Sunday, August 21, 2011

Book Review: Angel Burn by L.A.Weatherly

Angel Burn (Angel Trilogy, #1)Angel Burn by L.A. Weatherly

My rating: 3 of 5 stars

Angels have there wicked schemes, and L.A. Weatherly takes them to new extremes. The angels exist and have come to help...themselves to humankind as their food source. And there's only one alive who can stop them. That sounds like a great story to me! I really, really wanted to love this book. And, at first, I did. Then, things got so predictable and repetitive, my budding love for it died.

Don't get me wrong, this is a great book (funky font type aside) and a truly enjoyable read, especially for the younger YA group as it is mostly clean and wholesome. The romantic scenes are sweet and chaste. The male character, Alex, occasionally uses foul language but doesn't seem to make it a habit. Also, the story idea is unique. Angels are a hot commodity in books these days, as are the half-breed Nephilim.

Angel Burn takes angels to a whole new plane…literally. They exist on the ethereal plane as angels but in human form on the non-ethereal plane. But the coolest thing about these angels is that they're actually aliens. They are fleeing their home world and entering earth via a gateway (I think of Stargate when I imagine the gateway, only without the ring). The bad thing about these angels is that they aren’t here to protect us; they’re here to feed off of us. The side effect of their touch, if it isn’t instant death, is Angel Burn – either a cult-like love for the angels or a wide variety of diseases which will eventually lead to death. And this is only the beginning. One wave of angel refugees has come through already, but more are on their way.

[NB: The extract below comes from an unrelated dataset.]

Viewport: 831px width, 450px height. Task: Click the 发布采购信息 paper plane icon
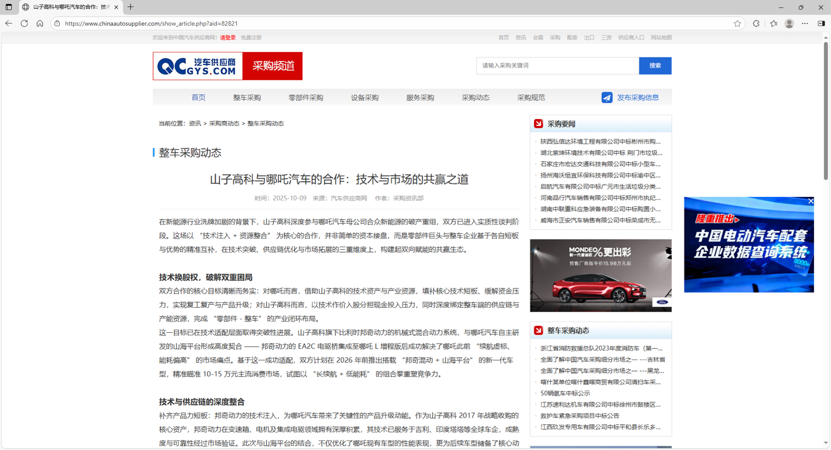(x=607, y=98)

Enter the need for the protagonist, Willow, and her love interest, Alex. Willow is a misfit. A teenage girl who fixes cars, wears thrift-shop clothes, and happens to be psychic. Alex is a hunky teenager who happens to be an angel assassin, one sent to kill Willow. But he ends up unable to complete his task once he discovers that she isn't what he thought she'd be. The two end up on a road trip, which I personally found hilarious thanks to Kiersten White’s recent blog post about rules of the YA genre & their basic plots. Kiersten, you were right on the nose for this one! The road trip ends with Willow risking her life to save all humanity. I won’t spoil it any further by telling you how this book ends, but I will tell you it was left wide open for a sequel, one I don’t plan on buying or borrowing any time soon.

To end this review on a happy note, I will say that I loved how the story was told. The reader sees the story through Willow’s first-person point of view part of the time. We also get to see the story in third person omnipresent pov primarily through Alex’s perspective and occasionally through a few other characters. The switches were handled extremely well and made the pace remain enjoyable enough to want to finish the book.